Tout à coup l’odalisque poussa un cri et s’évanouit ; l’Anglais laissa tomber l’ambre de ses lèvres, et se levant avec vivacité, là pipe à la main, à défaut d’épée, il aperçut le sultan qui lui lançait des flammes avec les yeux.

Ce fut un moment terrible et qui a été gravé à Londres, d’après un superbe dessin de Gavarni, sous ce titre : Amusement ! Quel amusement !

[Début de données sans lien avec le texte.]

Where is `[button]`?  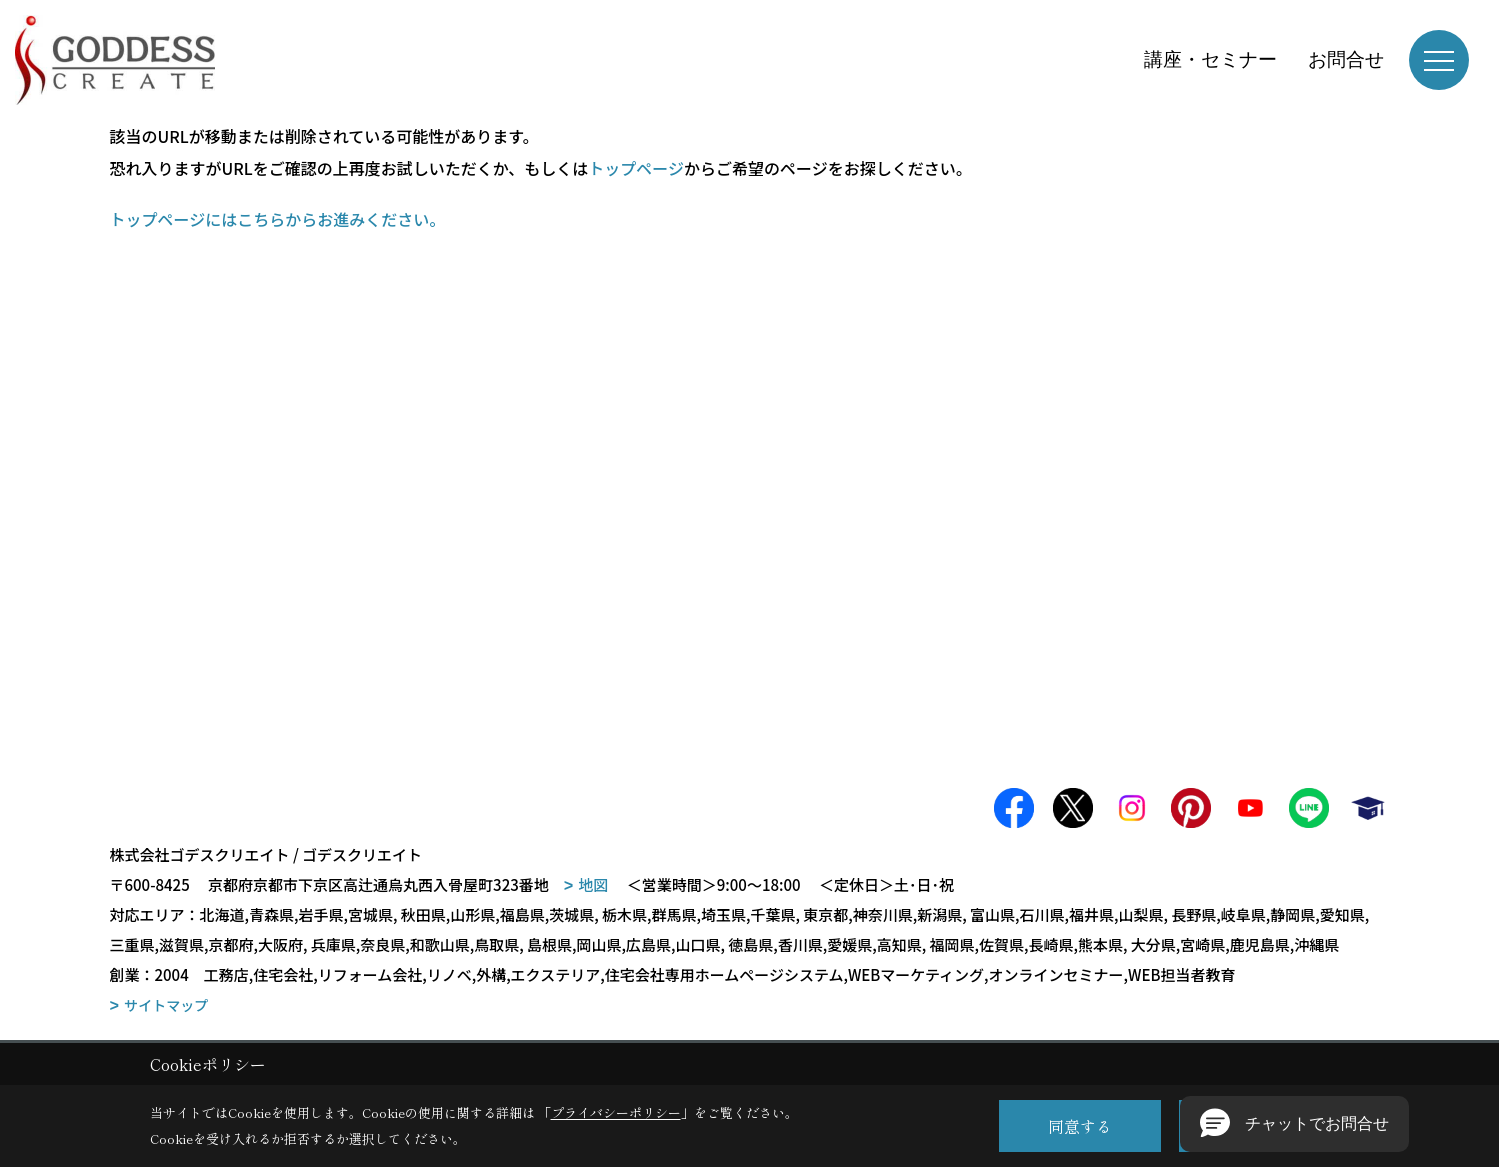 [button] is located at coordinates (1294, 1124).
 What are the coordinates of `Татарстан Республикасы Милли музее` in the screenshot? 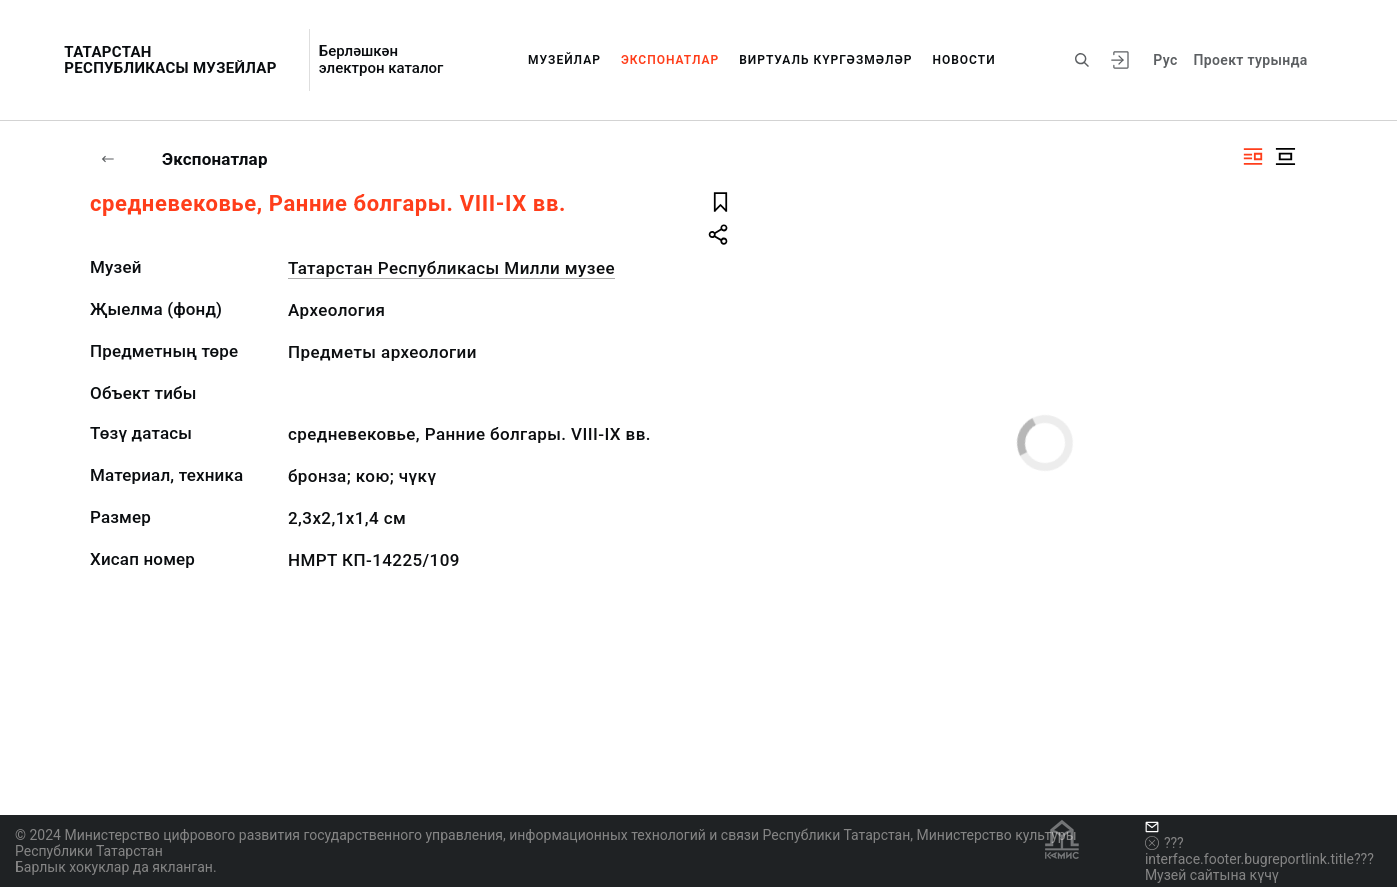 It's located at (451, 268).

Le commandeur des croyants était au fond un bonhomme, mais il commençait toujours par se mettre en colère, et saisir un poignard.

Il saisit donc un poignard, et allait tuer le jeune homme, non à cause de l’odalisque, mais à cause de là pipe (qui a pu jamais connaître les pensées intimes d’un sultan !) lorsqu’une réflexion diplomatique le retint.

— Je suis Anglais ! s’écria le jeune homme, avec un accent très-fier.

En anglais, cela signifie je suis inviolable, nul n’a le droit de me toucher, pas même le sultan ! Je puis aimer ses odalisques, fumer ses pipes, boire son café, envahir son harem, c’est mon droit. Malheur à qui me touche !

Le sultan comprit donc tout ce qu’il y avait de profond dans ces trois mots : — Je suis Anglais.

Alors il montra la fenêtre avec la pointe de son poignard, au jeune homme, et lui ordonna de sortir, ce que l’Anglais exécuta tout de suite avec l’agilité d’un écureuil, et sans trop se soucier du sort qui attendait la belle Dilara.